英ブライトン出身のインディロック・バンド、ライム・ガーデン(Lime Garden)が、4月10日(金)にリリースする2ndアルバム『Maybe Not Tonight』より先行曲「Downtown Lover」を公開しています。
グラストンベリーやグリーン・マンなどのフェスに早くから出演を成し遂げたライム・ガーデン。その生々しいライヴのエネルギーが捉えられた2024年のデビュー・アルバム『One More Thing』は、高い評価を得ています。
先行シングル「Downtown Lover」は、キャッチーな3コードのリズムを軸に、一見軽快そうながら実は奥深いライム・ガーデンの魅力を見事に捉えたもの。遊び心あふれる繰り返しとクールな距離感の裏には、回避行動に対する自覚的な分析が潜んでおり、繋がりを求める一方で、必死に自立心を保持しようとする葛藤が表れています。アルバム『Maybe Not Tonight』に収録される多くの曲と同様、研ぎ澄まされた誠実な感情と、このバンド特有の型破りなポップセンスが絶妙なバンラスで融合された楽曲と言えるでしょう。
また、同曲は、アルバムの世界観をいっそう浮き彫りにする楽曲です。ハワードが「このアルバムは、一夜の外出の始まりから終わりまでを描いています」と説明する『Maybe Not Tonight』には、期待に胸を膨らませる夕刻から、誤った判断のせいでモウロウとした翌朝まで、若気の至りと歓喜が、ユーモアと脆さを等分に交えて綴られています。
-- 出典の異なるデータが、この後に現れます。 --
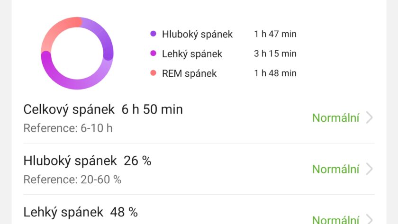
Task: Click the Reference: 6-10 h text
Action: [68, 128]
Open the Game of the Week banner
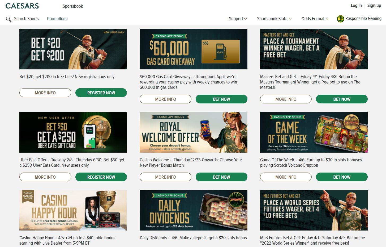This screenshot has width=386, height=247. [314, 132]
ハワードは「夜が深まるにつれ、最高に楽しい時間になっていく。ところが、元恋人が誰かを連れて一緒に現れる。自分の見た目がイヤだけど、帰宅もせず、パニック状態で、さらに酔っ払ってしまいます。結局、憂鬱と混乱、怒りを抱えて家路に着きます」と説明しています。
アルバムのプロデュースには、チャーリー・アンドリュー(ウルフ・アリス、アルト・ジェイ)があたり、ドラマーのアナベル・ウィットルがアディショナルプロデューサーとして協力。グリッチー感のあるザラついたヴォーカル、催眠的なドラムビート、ガレージロック風のギター、チューンの狂ったシンセ、更にはボンゴまでが織り交ぜられ、没入感あふれる、細部にまで拘った楽曲が並びます。特に「Body」、「Lifestyle」、「All Bad Parts」といった楽曲では、自身の習慣を変えたり、受け入れ難い真実と向き合うという困難なプロセスと対峙。ハワードは「このアルバムの根底にあるのは、自分のやってきたひどい行動を無視せず、きちんと向き合うこと」と語っています。